YOUR MATURITY LEVEL: New moms over age 40 often fully embody the “I can have it all— serially” philosophy. “They feel like they’ve done the things they wanted—whether that’s climbing Mount Everest, practicing law or partying—before having kids,” Gregory says. They report feeling more comfortable in their own skin and having more patience than they did in their 20s or 30s. Lusty recalls the week her second child was born, when she was 41: “My husband had the stomach flu and was quarantined. My grandmother died, I had no help, and both the baby and my 3-year-old were crying. I just laughed and thought, ‘I can do this.’ I don’t know if I would’ve had that sense of calmness when I was younger.”

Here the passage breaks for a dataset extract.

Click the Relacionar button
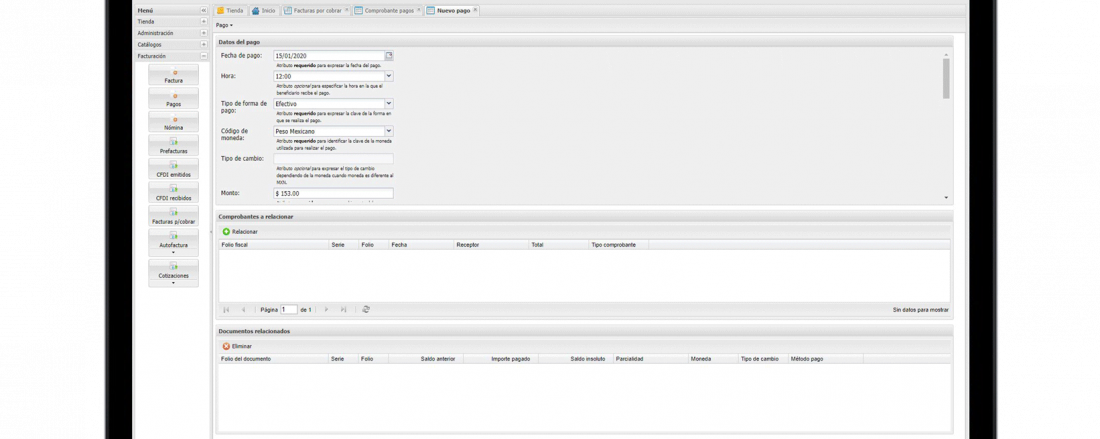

YOUR CAREER AND FINANCES: By this point, hopefully, you’ve saved enough money that you can afford to hire help. Women in their 40s excel at time management, Glazer says, equipping them to effectively juggle work and parenthood. Data indicate that women who wait to become moms are more likely than others to keep working because they’ve got the clout to negotiate flexible hours as well as a decent pay grade. But considering you’ve already been working for 20-plus years, you may feel ready to dial back a bit at work, quit working entirely for a while or even explore new career options.
YOUR RELATIONSHIPS: According to Gregory’s research, older working moms often feel more isolated in the suburbs, where many women are younger and tend to stay home with their children. Consider this if you decide to move, or consider joining a Later Moms support group. Be prepared to face some criticism along the lines of, “But you’ll be 60 when she’s in college!” “Ignore them,” Bennett advises. Instead, cultivate the attitude, “We’ll love this child so much and we’ll launch her into the future with other loving, caring people.” Ensure that your child will be cared for after you are gone by updating your will, establishing a trust fund and handpicking mentors in advance. “If you’re in a position to love that child and give her what she needs, go for it and don’t let anyone tell you it’s not possible or you shouldn’t,” Bennett says.